TOKYO 2020: Experts reveal the meaning behind the victory bouquets 

  • The Tokyo 2020 mascots

At the Tokyo 2020 Olympics and Paralympics medalists are awarded with a victory bouquet and Interflora reveal the deeper meaning behind the chosen flowers.

All of the flowers used for the bouquets for Tokyo 2020 are grown mainly in areas affected by the Great East Japan Earthquake in 2011 and the Olympic and Paralympic games present a vital opportunity to promote these areas to a worldwide audience. There will be over 5,000 victory bouquets presented to medalists from all over the world throughout the Olympic and Paralympic games and photographs of them will stay alive in the hands of winning athletes forever.

Additionally, each bouquet will include either the Olympic or Paralympic mascot, a token or keepsake athletes can take home with them long after they keep their bouquets.

The meaning behind each flower

Vicky Salmon, head florist at Interflora comments, 'The beautiful bouquets being presented to the medalists at Tokyo 2020 have a deeper meaning and have been chosen carefully by the Olympic organisers in Japan.
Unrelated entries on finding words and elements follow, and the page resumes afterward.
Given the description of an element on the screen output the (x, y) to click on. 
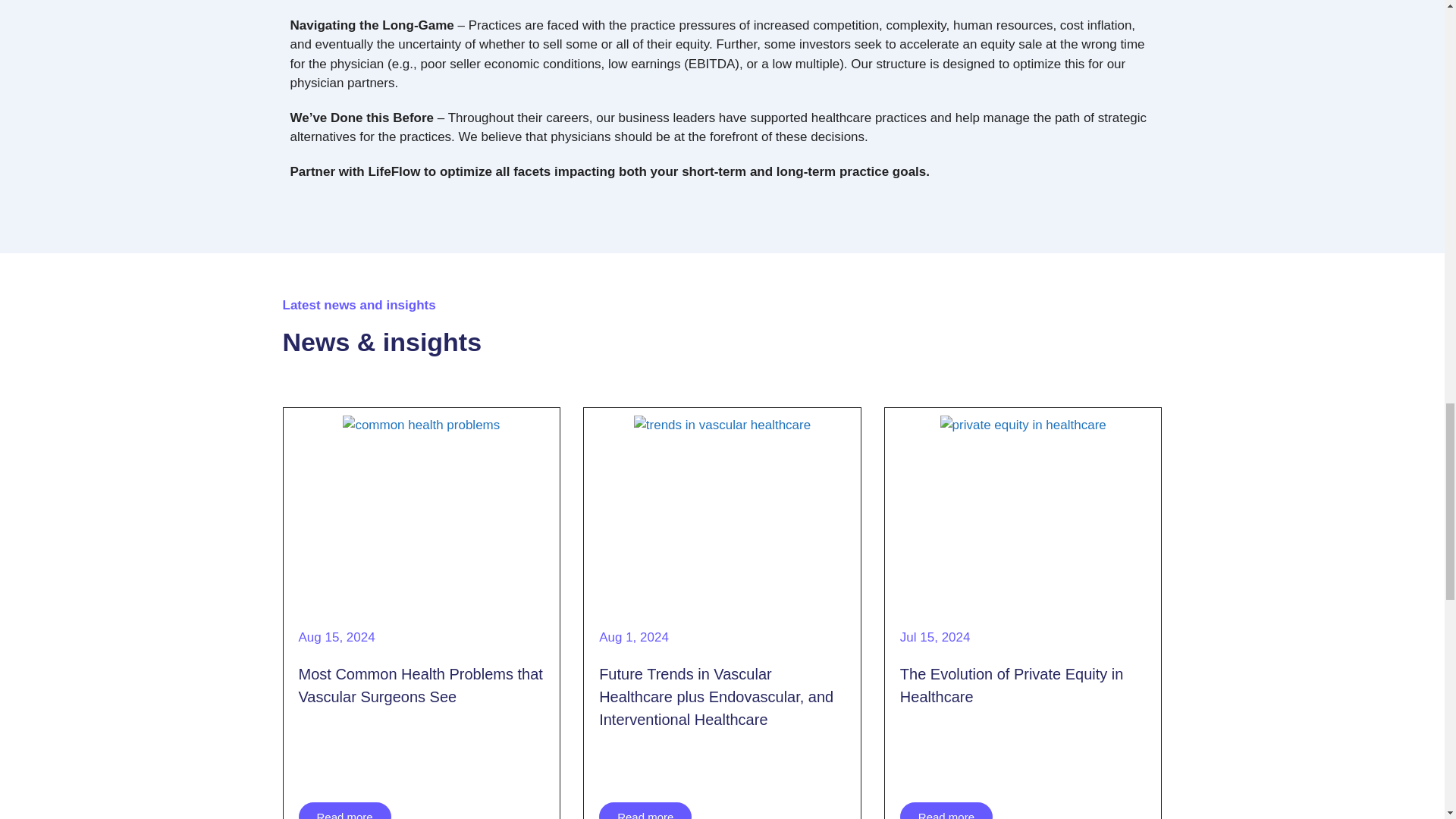
Most Common Health Problems that Vascular Surgeons See (420, 685)
The Evolution of Private Equity in Healthcare (1011, 685)
Read more (344, 810)
Read more (945, 810)
trends-in-vascular-healthcare (721, 510)
Read more (644, 810)
Given the description of an element on the screen output the (x, y) to click on. 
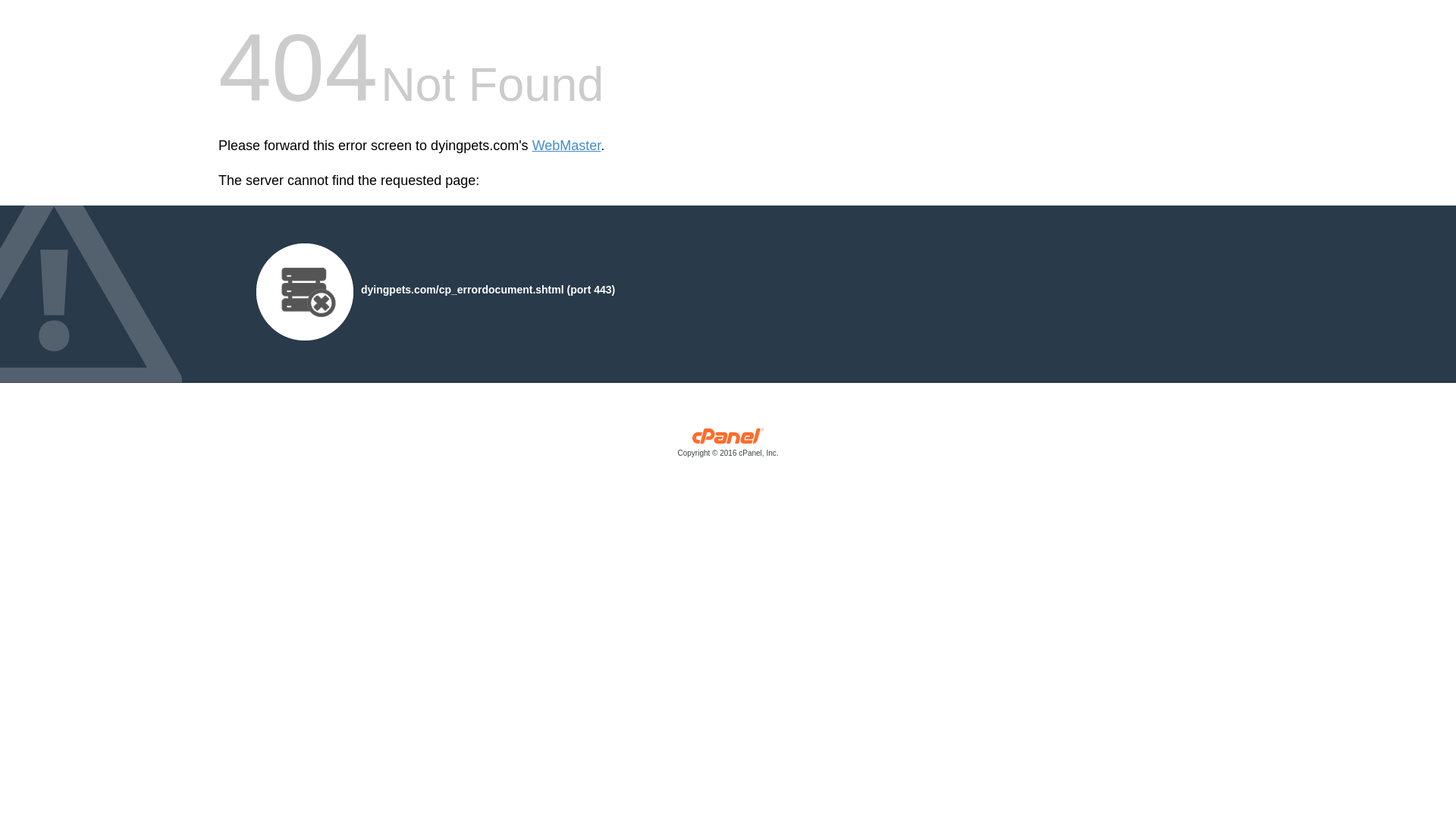
cPanel, Inc. (727, 446)
WebMaster (566, 145)
Given the description of an element on the screen output the (x, y) to click on. 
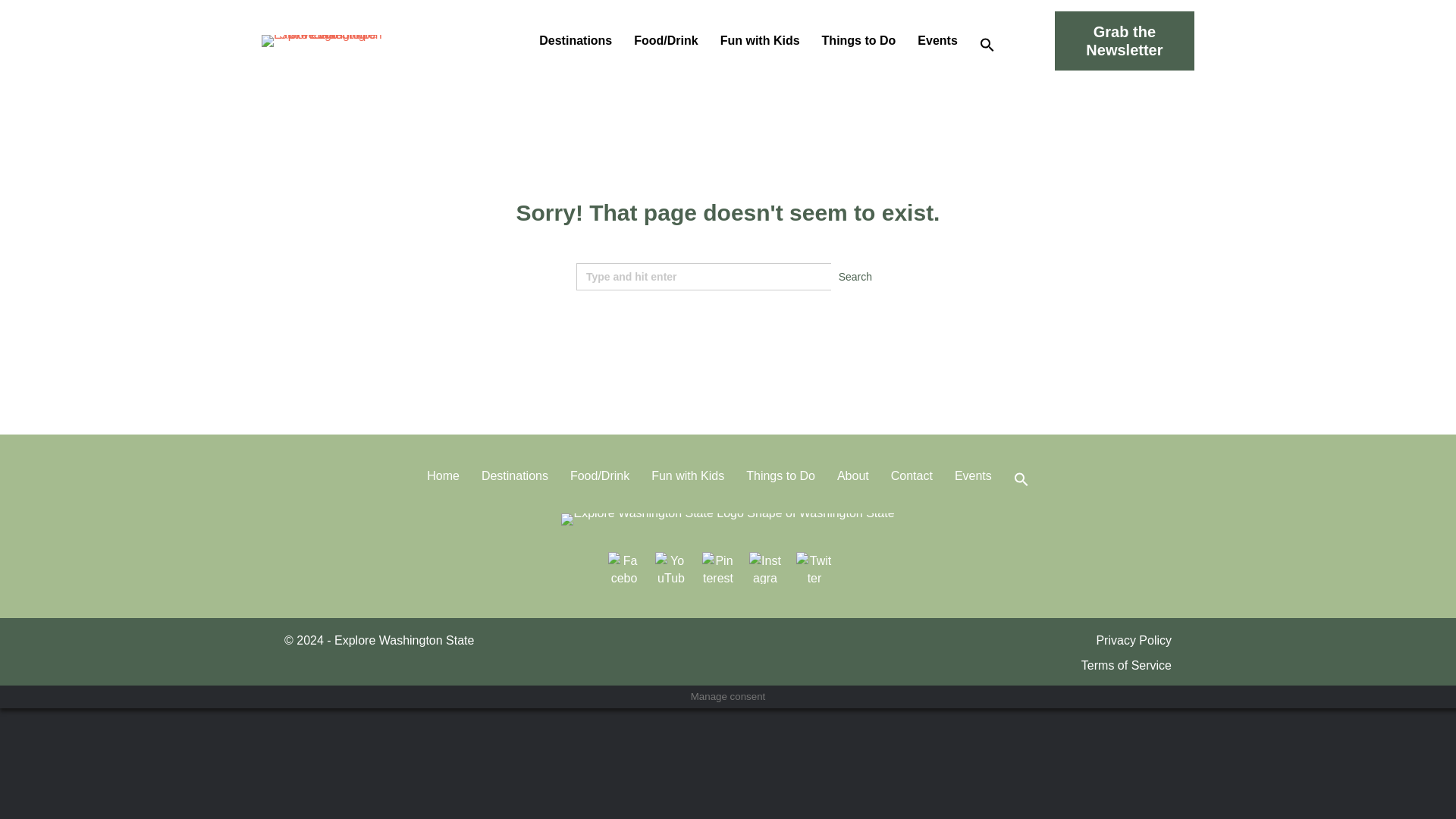
Things to Do (858, 40)
Search (855, 276)
Contact (911, 476)
Destinations (514, 476)
About (853, 476)
EWSLogoSmall (726, 519)
Search (855, 276)
Things to Do (780, 476)
Search (855, 276)
Events (937, 40)
Given the description of an element on the screen output the (x, y) to click on. 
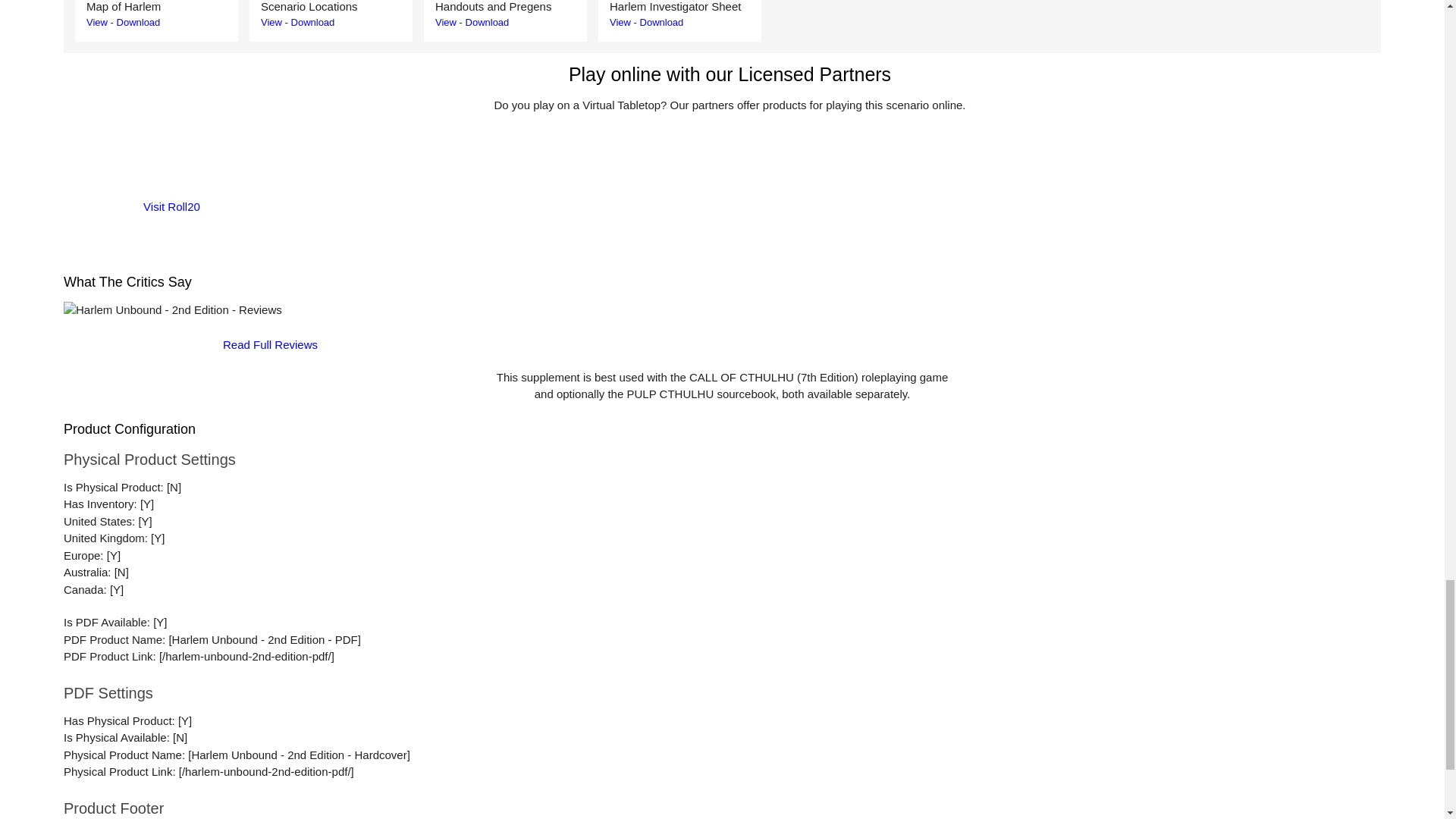
Map of Harlem (138, 21)
Scenario Maps (271, 21)
Map of Harlem (96, 21)
Scenario Maps (312, 21)
Harlem Unbound - Handouts (446, 21)
Given the description of an element on the screen output the (x, y) to click on. 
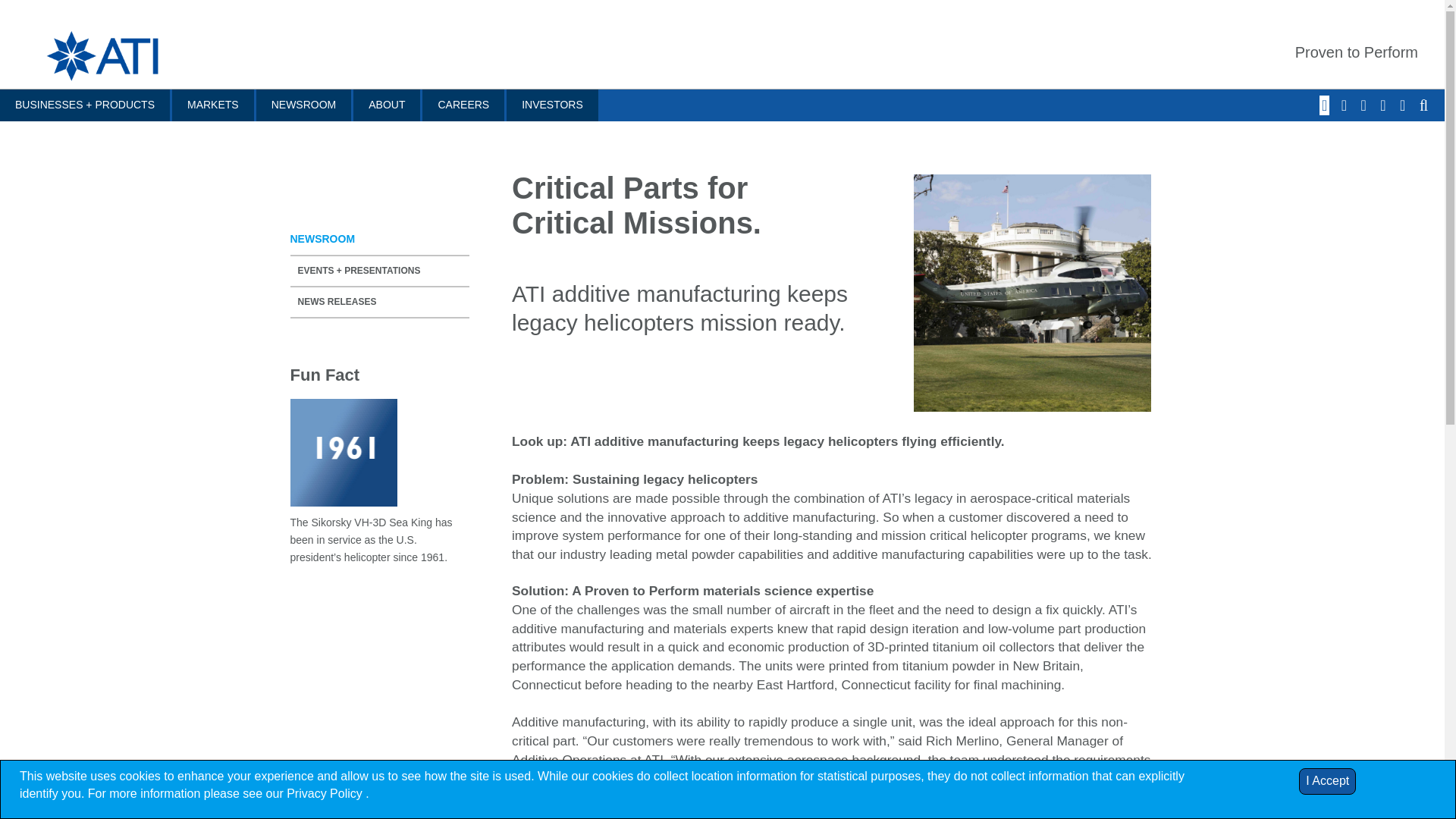
Select Language (1403, 106)
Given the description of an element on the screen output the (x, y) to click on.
The victory bouquets include eustomas and Solomon’s seals which have been grown in Fukushima, sunflowers from Miyagi, gentians from Iwate, and aspidistras from Tokyo. The organisers have also spent time on the arrangement itself, with all flowers being arranged in a balanced way so each of the flowers can be seen from whichever angle the athletes hold them at during their celebrations.

The flowers have been cut with shorter stems and sit within a small bag of water in gel form to keep them fresh for as long as possible. This method should allow the flowers to stay beautiful for around 7 days.'

According to the Olympic committee, the Japanese organisers have chosen each flower for a specific reason:

The eustomas have been grown and produced in the prefecture of Fukushima, which was drastically affected by the Great East Japan Earthquake and subsequent nuclear disaster. After the agricultural industry was halted and destroyed Fukushima established a non-profit organisation to grow flowers in a bid to fuel the hope of recovery.

The sunflowers used have been grown in Miyagi. Parents who lost children to the earthquake returned to the area to plant sunflowers on the hill where children sought safety from the tsunami. As such the hill becomes covered with sunflowers every year and the yellow flower has become a symbol for the people of Miyagi who were affected by the disaster in 2011.

Iwate Prefecture is widely known for its production of gentians, which make up the third flower included in the bouquet. Over half of the gentians produced in Japan come from Iwate, making it synonymous with the region, additionally, its Indigo blue colour is the same as the Tokyo 2020 Games emblem making it even more symbolic for the games.

Finally, aspidistras make up the final flower in the bouquet. These flowers have been grown in the host city of Tokyo and place the home of the 2020 Olympics right into the hands of the athletes who succeed there.

The Tokyo 2020 mascots 

Both the Olympic and Paralympic mascots have also been included in the bouquets, with medalists receiving a small version of them attached to the victory flowers.

The Olympic mascot MIRAITOWA has been chosen to represent both Japans tradition and its future. The name is based on the Japanese words "mirai", meaning “future”, and "towa", meaning “eternity”.

The Paralympic mascot has been chosen due to its representation of strength. The name SOMEITY comes from "Someiyoshino" — a popular type of cherry blossom — and the phrase "so mighty". SOMEITY can show enormous mental and physical strength, representing Paralympic athletes who overcome obstacles and redefine the boundaries of possibility.